Exercise prompt >>
The result is the exact lines from the one containing "Where should I click to: Check" through the final line of the entries; leave out the pictures.

[Collected data entries]
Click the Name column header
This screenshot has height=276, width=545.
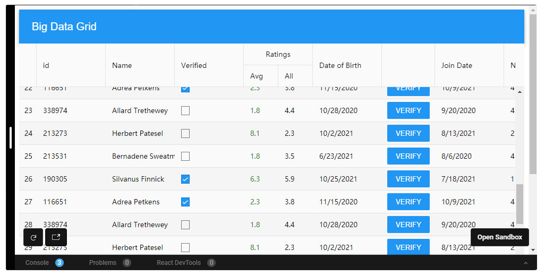tap(122, 65)
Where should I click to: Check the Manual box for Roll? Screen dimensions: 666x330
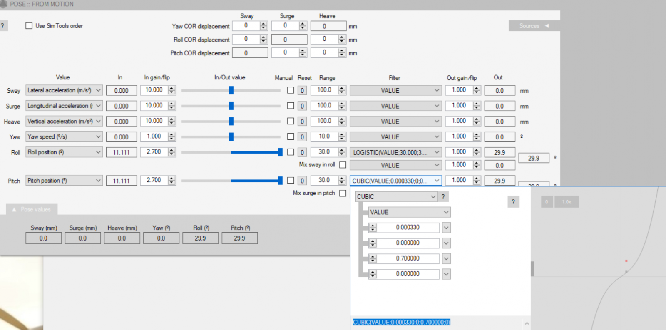[x=291, y=152]
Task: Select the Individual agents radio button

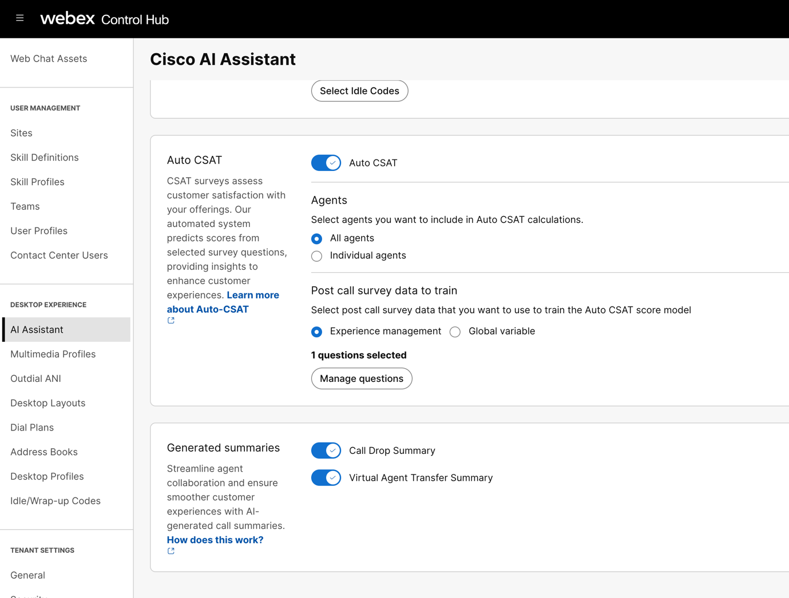Action: tap(317, 256)
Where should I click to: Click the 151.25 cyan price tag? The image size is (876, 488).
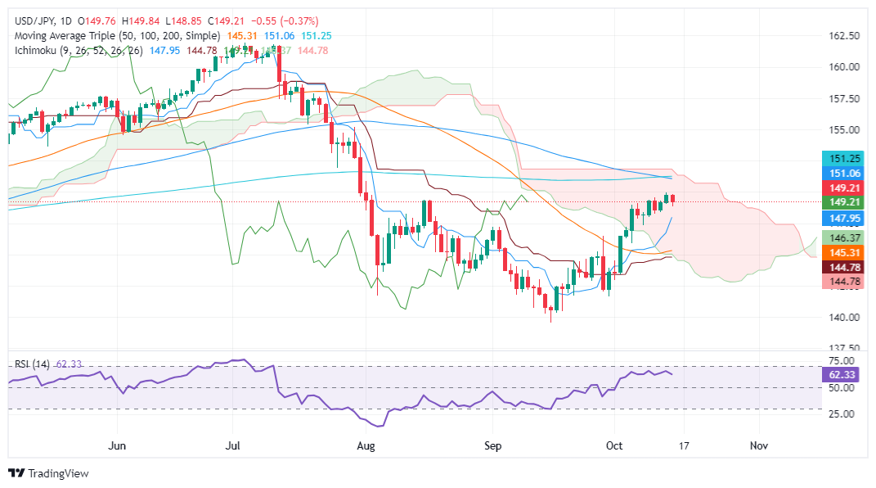pos(843,158)
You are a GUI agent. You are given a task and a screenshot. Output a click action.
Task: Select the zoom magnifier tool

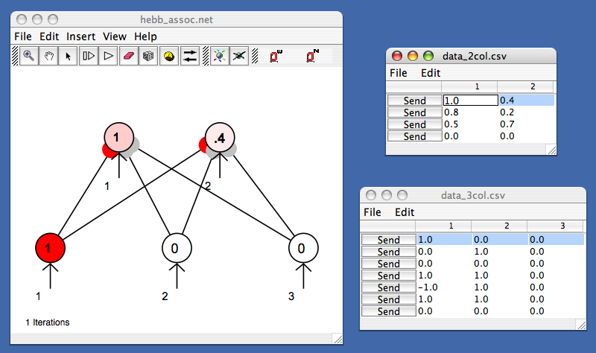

Task output >>
Where should I click to: Check the Manual box for Roll? Screen dimensions: 666x330
[x=291, y=152]
Task: Select the Individual agents radio button

Action: tap(317, 256)
Where should I click to: Click the 151.25 cyan price tag? The image size is (876, 488).
pos(843,158)
You are a GUI agent. You are given a task and a screenshot. Output a click action.
Task: Select the zoom magnifier tool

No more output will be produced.